Le président : Sachez que nous ferons une étude complète à ce sujet, prochainement. Déjà, la surveillance après la mise en marché a présenté pour nous beaucoup de problèmes. Vous êtes sur la bonne voie. Nous y viendrons et nous espérons rédiger un rapport distinct à ce sujet.
La sénatrice Cordy : Merci de vous être déplacés. Nous savons que l'utilisation de médicaments non conformes aux indications de l'étiquette est assez fréquente. Nous savons que c'est nécessaire, particulièrement dans les tranches de la population que vous représentez aujourd'hui.
Pour revenir aux réactions indésirables, il est fréquent, chez les personnes qui, malheureusement, éprouvent un malaise après avoir pris un médicament, de l'oublier dans le fond d'un tiroir. Personne ne sera mis au courant de cette réaction, parce qu'elles cessent de se médicamenter. Le patient sait-il que le médicament qui lui a été prescrit l'est à d'autres fins que celles qui figurent sur l'étiquette? Dans le cas des enfants, l'un des parents le sait-il?
Dr MacLeod : Je pense que la meilleure réponse est « parfois ». En pédiatrie, cette forme d'utilisation est très fréquente. Parfois, des médicaments ont été utilisés d'une certaine manière pendant des décennies. Officiellement, ils sont utilisés à d'autres fins que celles qui sont indiquées sur l'étiquette, mais, probablement, il ne viendrait pas à l'idée du praticien d'avoir une discussion avec l'enfant ou sa famille sur cette utilisation particulière.

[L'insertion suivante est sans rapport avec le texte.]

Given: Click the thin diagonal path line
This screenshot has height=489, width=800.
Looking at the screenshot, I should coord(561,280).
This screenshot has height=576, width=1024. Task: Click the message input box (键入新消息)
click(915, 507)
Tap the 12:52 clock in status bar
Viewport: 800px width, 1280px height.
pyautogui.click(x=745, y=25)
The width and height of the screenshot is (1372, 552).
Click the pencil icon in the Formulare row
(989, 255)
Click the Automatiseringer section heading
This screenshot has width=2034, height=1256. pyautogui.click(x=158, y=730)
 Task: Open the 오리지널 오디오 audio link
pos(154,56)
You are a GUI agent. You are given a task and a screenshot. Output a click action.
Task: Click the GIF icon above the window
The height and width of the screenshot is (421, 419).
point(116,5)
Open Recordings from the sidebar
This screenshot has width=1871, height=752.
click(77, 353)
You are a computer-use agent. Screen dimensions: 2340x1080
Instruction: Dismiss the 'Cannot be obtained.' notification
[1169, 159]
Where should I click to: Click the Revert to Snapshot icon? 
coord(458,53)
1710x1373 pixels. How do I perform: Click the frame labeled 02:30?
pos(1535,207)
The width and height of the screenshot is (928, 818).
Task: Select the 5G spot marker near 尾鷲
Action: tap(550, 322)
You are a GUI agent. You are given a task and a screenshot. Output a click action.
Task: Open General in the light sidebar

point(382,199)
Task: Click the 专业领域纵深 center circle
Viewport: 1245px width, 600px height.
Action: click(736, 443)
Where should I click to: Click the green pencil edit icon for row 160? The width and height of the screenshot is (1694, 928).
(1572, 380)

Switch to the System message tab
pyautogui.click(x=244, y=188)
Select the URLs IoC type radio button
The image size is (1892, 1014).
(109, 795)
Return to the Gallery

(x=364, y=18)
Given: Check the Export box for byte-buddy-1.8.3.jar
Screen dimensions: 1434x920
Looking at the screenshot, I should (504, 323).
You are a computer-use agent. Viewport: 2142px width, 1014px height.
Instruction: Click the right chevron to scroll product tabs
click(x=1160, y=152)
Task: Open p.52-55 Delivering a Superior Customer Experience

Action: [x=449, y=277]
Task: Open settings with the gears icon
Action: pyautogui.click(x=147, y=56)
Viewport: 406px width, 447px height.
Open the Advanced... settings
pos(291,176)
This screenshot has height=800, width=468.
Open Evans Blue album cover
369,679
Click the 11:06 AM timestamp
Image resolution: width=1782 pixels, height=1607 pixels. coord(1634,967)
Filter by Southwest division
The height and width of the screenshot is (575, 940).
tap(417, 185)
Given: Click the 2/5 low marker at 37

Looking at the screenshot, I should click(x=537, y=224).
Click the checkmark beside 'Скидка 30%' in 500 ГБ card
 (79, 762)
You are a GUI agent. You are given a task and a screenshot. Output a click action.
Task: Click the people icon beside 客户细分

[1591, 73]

D'un autre côté, s'il s'agit vraiment d'utiliser un médicament d'une nouvelle façon pour un enfant, ce n'est pas un devoir légal, mais la plupart des praticiens se sentent obligés d'en discuter avec la famille et de leur expliquer ce qu'ils font. Ils ne vont pas jusqu'à demander une autorisation écrite, par exemple, car il s'agit d'une utilisation non indiquée sur l'étiquette et non d'expériences. Il ne s'agit pas ici d'une allocation aléatoire de traitements. On n'est pas dans ce contexte juridique. Toutefois, pour des raisons de communication, les familles devraient savoir qu'un traitement est prescrit à des fins non indiquées.
Dr O'Rourke : L'autre aspect dont il faut tenir compte, c'est que dans certains cas, même le médecin ne sait pas que le médicament est prescrit à des fins non indiquées. Je dirais que les patients peuvent avoir accès à de nombreuses sources de renseignements par Internet et en consultant leur pharmacien. Ils peuvent savoir si un médicament est prescrit pour une utilisation indiquée ou non indiquée et, s'il s'agit d'une utilisation non indiquée, connaître les preuves qui la justifient.
Dre Rochon : Lorsqu'un médicament qui est prescrit pour une utilisation non indiquée sur l'étiquette a des effets indésirables connus, il est important d'en discuter avec les patients. C'est une autre question qui touche particulièrement les personnes âgées.
La sénatrice Cordy : Docteur MacLeod, vous avez parlé tout à l'heure de l'échange de renseignements ou des moyens pour un médecin de savoir qu'un médicament est utilisé fréquemment et avec succès chez des enfants ou d'autres groupes. De quelle façon communique-t-on l'information? Vous avez parlé d'une brochure dans un hôpital, par exemple. Les médecins de votre hôpital communiquent-ils les renseignements à ceux du Centre de soins de santé IWK? Que faites-vous à l'échelle internationale? Je pense en particulier aux sous-groupes, comme les enfants, les femmes enceintes et les aînés. Ces sous-groupes sont beaucoup plus petits et ils sont généralement exclus des études sur les médicaments. De quelle façon se fait l'échange de renseignements et réussit-on bien à le faire?
Dr MacLeod : Comme le Dr O'Rourke l'a dit, au cours des 20 dernières années, nous avons fait beaucoup de progrès quant à la validation et à la communication des renseignements.
Bon nombre de renseignements publiés sont centrés sur l'évaluation des preuves et son aboutissement à des recommandations sur les traitements. Au Canada, l'organisme le mieux connu est probablement le Centre canadien Cochrane, qui est appuyé par les IRSC et qui se consacre entièrement à l'examen des preuves sur des aspects controversés des traitements. Évidemment, il se penche sur les situations dans lesquelles on utilise des médicaments à des fins non indiquées parce que ce sont habituellement des situations où les données probantes ne sont pas suffisantes pour que l'utilisation soit indiquée sur l'étiquette. Le centre présente un ensemble de renseignements sur ses conclusions au sujet de la validité de la pharmacothérapie, la force de la preuve, et cetera. Tous les renseignements sont accessibles. J'aimerais pouvoir dire qu'ils sont accessibles à tous, mais ce n'est pas le cas parce qu'il n'y a pas de licence pour la Bibliothèque Cochrane au Canada. La grande majorité des praticiens canadiens y ont accès par leur bibliothèque électronique de leur établissement ou par leur association médicale ou pharmaceutique, par exemple.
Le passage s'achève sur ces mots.